[Reading text]:
# RPG's and NT's



## Aya the Abysswalker

Tezcatlipoca said:


> I think the reason is because of the statistical nature of the mechanics. Also many rpgs are turn based which allows for thinking about one's decision between actions.


You're talking about JRPGs. Many Western RPGs are not turned based (Witcher, The Elder Scrolls, Risen) and are even first person (Dishonored, Deus Ex). Western RPGs are more based on the actual exprience of role playing in it's more tradicional tabletop sense (the game is your gamemaster and you adapt your role playing to it), than JRPGs that are turn based (like Final Fantasy or Chrono Trigger/Cross) and you watch the main characters do stuff while you just read about it.


----------



## Emerson

RPGs and Sports games.


----------



## Cephalonimbus

INFP here, but i'm sure you won't mind me posting anyway ^_^

I do like RPGs, but mainly the Western-style, open world games where you as the player basically create your own story and where you can make decisions that have real consequences.

IMO, games aren't a very good medium for telling a story in a linear format, but that's what a lot of games try to do nowadays. They try to go for this "cinematic experience" and that often doesn't do the story justice. Even if the story is fantastic in its own right, the interactivity can really get in the way and diminish the emotional involvement because it takes pacing out of the equation... and pacing is pretty important in storytelling. Of course you can solve this by making a game that's linear as hell with a bunch of cutscenes and quick-time events, but then you might as well just make a movie.

However, what games are a perfect medium for, are open world games that have a lot of lore underneath to explore underneath the main story line. Lore that's well thought out, has internal consistency even if it wouldn't make sense IRL, that you can explore at your own pace and is at times tied to gameplay activities or themain story line.

[Short exercise 1]: In the rows, swap "Toggle" for "Switch" in the lines starting with the line containing "Where should I" and running through the line containing "[x=548, y=81]". Return those lines with everything else unchanged.
[Short exercise 2]: Extend the forum thread about RPGs and NT personality types, continuing after its last sentence.
The rows are unrelated to the RPG thread.

[Provided records]:
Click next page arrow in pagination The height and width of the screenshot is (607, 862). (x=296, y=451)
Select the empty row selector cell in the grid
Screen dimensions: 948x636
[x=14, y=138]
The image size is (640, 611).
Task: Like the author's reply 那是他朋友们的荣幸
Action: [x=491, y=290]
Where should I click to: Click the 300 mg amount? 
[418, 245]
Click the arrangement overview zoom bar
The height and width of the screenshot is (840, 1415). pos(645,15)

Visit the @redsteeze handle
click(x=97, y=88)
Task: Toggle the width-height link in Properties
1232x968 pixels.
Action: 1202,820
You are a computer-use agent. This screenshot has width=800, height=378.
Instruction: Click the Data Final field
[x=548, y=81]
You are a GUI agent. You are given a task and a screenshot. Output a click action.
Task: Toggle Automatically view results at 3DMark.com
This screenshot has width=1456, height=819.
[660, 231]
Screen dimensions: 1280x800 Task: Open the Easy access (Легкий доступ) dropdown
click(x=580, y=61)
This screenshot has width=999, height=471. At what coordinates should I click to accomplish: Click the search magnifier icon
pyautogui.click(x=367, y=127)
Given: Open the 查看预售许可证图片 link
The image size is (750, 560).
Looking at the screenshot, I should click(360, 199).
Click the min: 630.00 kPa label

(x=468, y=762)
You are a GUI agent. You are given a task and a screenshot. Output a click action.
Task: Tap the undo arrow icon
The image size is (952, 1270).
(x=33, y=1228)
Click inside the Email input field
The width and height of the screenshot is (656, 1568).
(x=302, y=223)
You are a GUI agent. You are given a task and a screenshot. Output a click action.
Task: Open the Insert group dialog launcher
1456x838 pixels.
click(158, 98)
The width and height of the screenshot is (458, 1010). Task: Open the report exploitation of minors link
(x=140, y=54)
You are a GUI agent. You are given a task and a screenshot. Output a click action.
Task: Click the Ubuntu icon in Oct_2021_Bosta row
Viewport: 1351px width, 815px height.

[Task output 1]:
Where should I click to: Click the 300 mg amount? 
[418, 245]
Click the arrangement overview zoom bar
The height and width of the screenshot is (840, 1415). pos(645,15)

Visit the @redsteeze handle
click(x=97, y=88)
Task: Switch the width-height link in Properties
1232x968 pixels.
Action: 1202,820
You are a computer-use agent. This screenshot has width=800, height=378.
Instruction: Click the Data Final field
[x=548, y=81]

[Task output 2]:
Morrowind is a good example. The surface narrative is pretty simple and IMO not terribly exciting, but the fact that there's not much of a sense of urgency is probably a good thing. Unlike Oblivion, where the gates of hell have literally opened, in Morrowind the dramatic arc is slow and gradual, which makes you feel that it wouldn't be completely retarded if you took some time doing other stuff. That's good, because there's so much to explore. It all takes place in a large world full of fascinating things that in some cases are related to the main crisis, but in many more cases exist completely independently of it. Its people are proud but also very xenophobic and stuck in tradition, there's all sorts of political and religious turmoil, there's a rich history of ancient ancestors and a race of dwarves who mysteriously disappeared, there are ruins to explore in which you can find artifacts of these ancient people and learn more about what happened, there are various clans of vampires, werewolves and necromancers, its relation to the empire is comlex, there are Gods you can interact with, various factions you can join or help out, and the game does a pretty good good job of letting you choose what you want to do with all of this.
Most of these things have nothing to do with the main story line, but they make the game so much more interesting and offer a perfect enviroment to roleplay in. Better yet, your actions have consequences: join a certain faction or get a bad reputation in general, and others may not want to talk to you anymore. Kill the wrong person, and the world is doomed forever. Become a vampire or werewolf, and you'll become super powerful but life becomes very very difficult.


----------



## Shahada

Cephalonimbus said:


> IMO, games aren't a very good medium for telling a story in a linear format, but that's what a lot of games try to do nowadays. They try to go for this "cinematic experience" and that often doesn't do the story justice. Even if the story is fantastic in its own right, the interactivity can really get in the way and diminish the emotional involvement because it takes pacing out of the equation... and pacing is pretty important in storytelling. Of course you can solve this by making a game that's linear as hell with a bunch of cutscenes and quick-time events, but then you might as well just make a movie.


Good post, I strongly agree with this and your other points. Games offer a lot of opportunities to tell interesting stories but more and more these days games, including RPG's, try to tell stories by emulating film through cutscenes that reduce the player to a passive bystander rather than an active participant in the story. Morrowind is an excellent example of a game that takes advantage of the unique opportunities the medium offers. Morrowind puts you into the middle of a world and a story and lets the player discover it and piece it together themselves, making their own story. The dramatic arc of the plot and characterization is completely and totally different from one playthrough to another, depending on how you played it and how you interacted with the world and the characters. Unfortunately this is becoming less common these days--comparing the world of Morrowind, full of magic and secrets waiting to be discovered, and the empty theme park villages and copy and pasted on-rails dungeons of Skyrim, is like night and day. At best nowadays you'll get Bioware style "choice" (kill a kitten or help the old lady cross the road, btw the same thing happens in the end no matter what you choose). Probably the most recent RPG that I think did a good job of telling a story as a game rather than a movie or TV series was Fallout New Vegas, which was a lot less like the binary choice theme park of Fallout 3 and much more similar to the original games in the series, where the quests have diverse and varied sets of solutions and the way the player chooses to do things and interact with characters has a profound effect on the game world and story.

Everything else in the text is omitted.